If a value from +3 goes to -3 then that's the most absurd thing
which can happen.

>On August 05, 2002 at 17:53:09, Sune Fischer wrote:
>
>>On August 05, 2002 at 17:18:24, Vincent Diepeveen wrote:
>>>>It will adjust _all_ the weights that make a contribution in the eval.
>>>
>>>I know, but that is exactly the problem.
>>>
>>>*that* isn't working, because it doesn't know what it is adjusting,
>>>so it doesn't draw the right conclusions at all. in fact an infinite
>>>run of TD learning will only by random luck manage to find out
>>>what a good parameter set it, that's exactly the problem here.
>>>
>>>Drawing conclusions in chess is a problem anyway, because results of
>>>a game are not always determined whether something is better or worse.
>>
>>I don't think you understand what TDLeaf is doing at all, which is why you are
>>so pessimistic about it, to you it is a mysterious black box and you don't
>>believe in this 'magic'?
>>Maybe I'm too optimistic, but I won't toss it out the window without trying it.
>>I think very few people with the required knowledge in _both_ areas have tried
>>it.
>>
>>>  THE REAL PROBLEM IN CHESS:
>>>
>>>Suppose it happens that the tuner (TD neural network or whatever
>>>as long as it's optmizing a bunch of parameters at the same time)
>>>have by accident chosen a starting set where
>>>*all* my parameters tuned very well except the open file
>>>bonus.
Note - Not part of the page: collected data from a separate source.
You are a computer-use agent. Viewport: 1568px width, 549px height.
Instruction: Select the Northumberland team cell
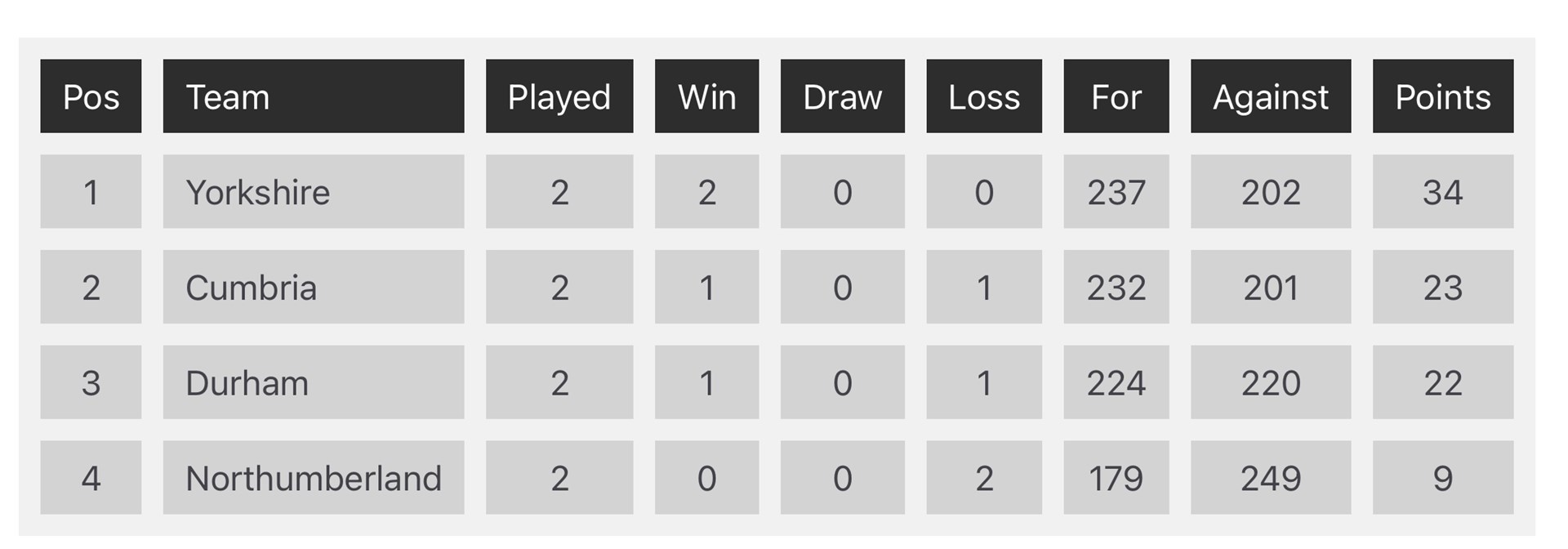[314, 478]
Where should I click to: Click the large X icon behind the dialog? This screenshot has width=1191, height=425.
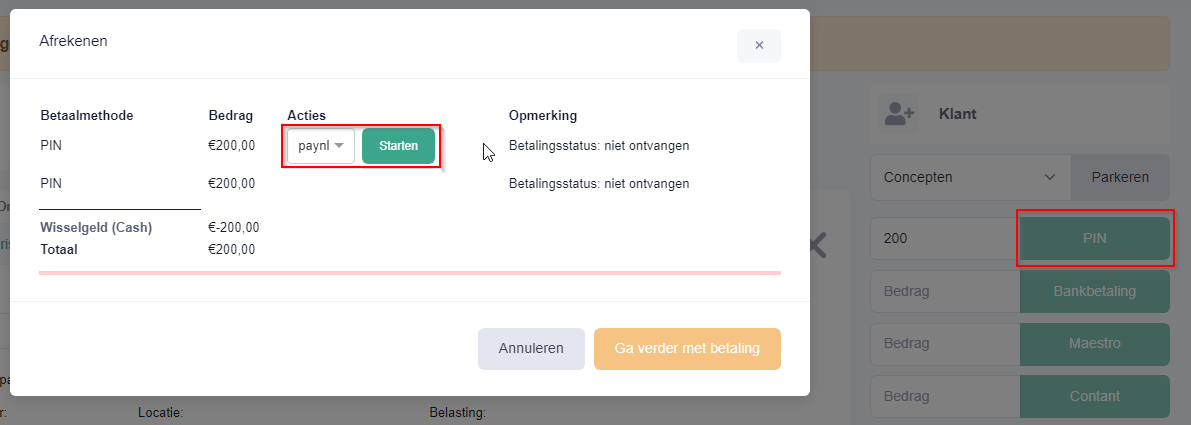point(817,246)
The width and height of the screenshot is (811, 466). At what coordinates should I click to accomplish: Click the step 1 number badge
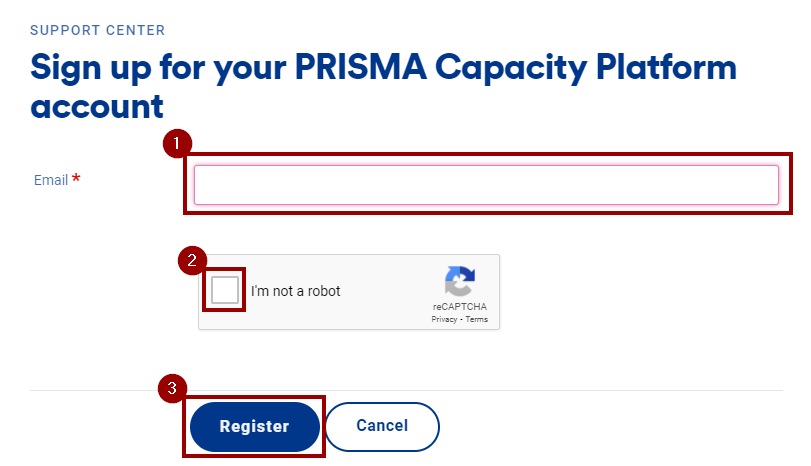176,144
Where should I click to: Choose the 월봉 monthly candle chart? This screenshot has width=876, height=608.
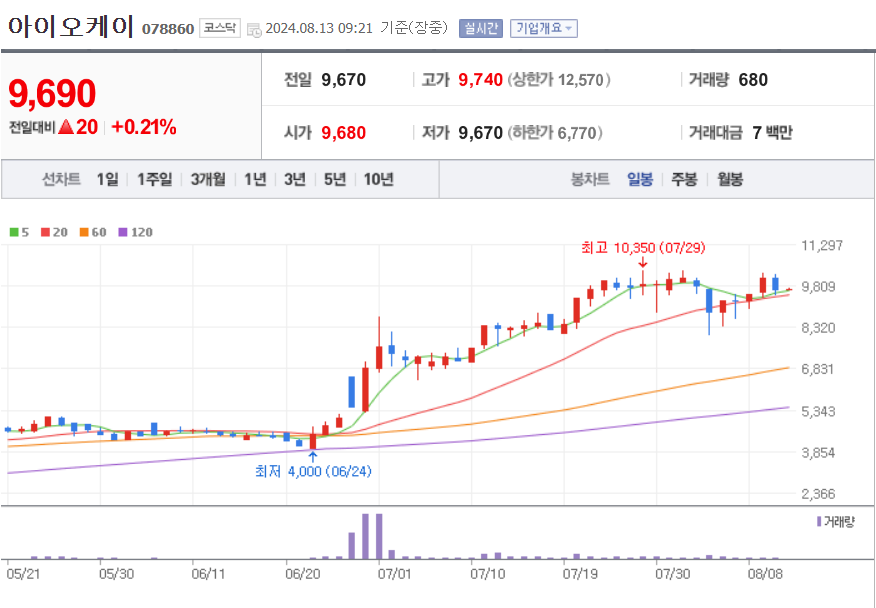[730, 180]
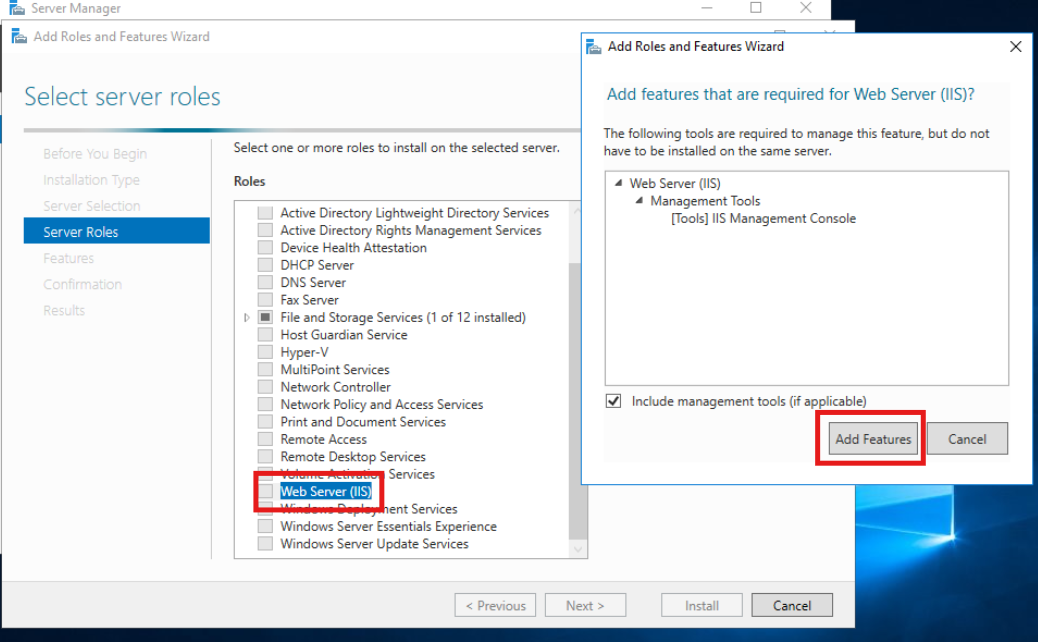Click the wizard icon in the Add features dialog title

(x=594, y=47)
Instead of positive +0.50 it has put it to negative -0.50.
>>
>>That would be an interesting challenge for the finished tuner, and I will do the
>>test when I can. But I just don't see how you can ever conclude you have very
>>well tuned parameters, in fact this is _the_ problem we are trying to solve.
>>I would judge it by its strength only, if it achieves higher rating than before,
>>then it's stronger and I would conclude that the values before where _not_
>>optimal.
>>
>
>Well put, and I totally agree.  The values themselves have absolutely
>no significance.  What matters is the move that's produced.
>
>
>>>In nowadays chess that means a sure defeat.
>>>
>>>So the learner will draw the wrong conclusion, because the
>>>next run where it tunes another x parameters wrong, the randomness
>>>of the position makes the defeat less sure.
>>>
>>>It is a trivial fact in chess that if you play for random positions that
>>>the chance you win or draw is bigger than with a good program with one
>>>huge problem, because the randomness of a position is having a small
>>>chance to confuse the opponent, because the loss by natural induction doesn't
>>>apply.
>>>
>>>to explain this: if 2 players try to achieve nearly 100% the same thing then
>>>obviously if 1 thing is completely *dead* wrong, you lose chanceless.
>>>
>>>If 2 programs are *completely different* from each other then this chance
>>>is less.
>>>
>>>It's here where it is clear that domain dependant knowledge is required.
>>>
>>>No if you make an autotuner you are not going to 'guide' it each run of it.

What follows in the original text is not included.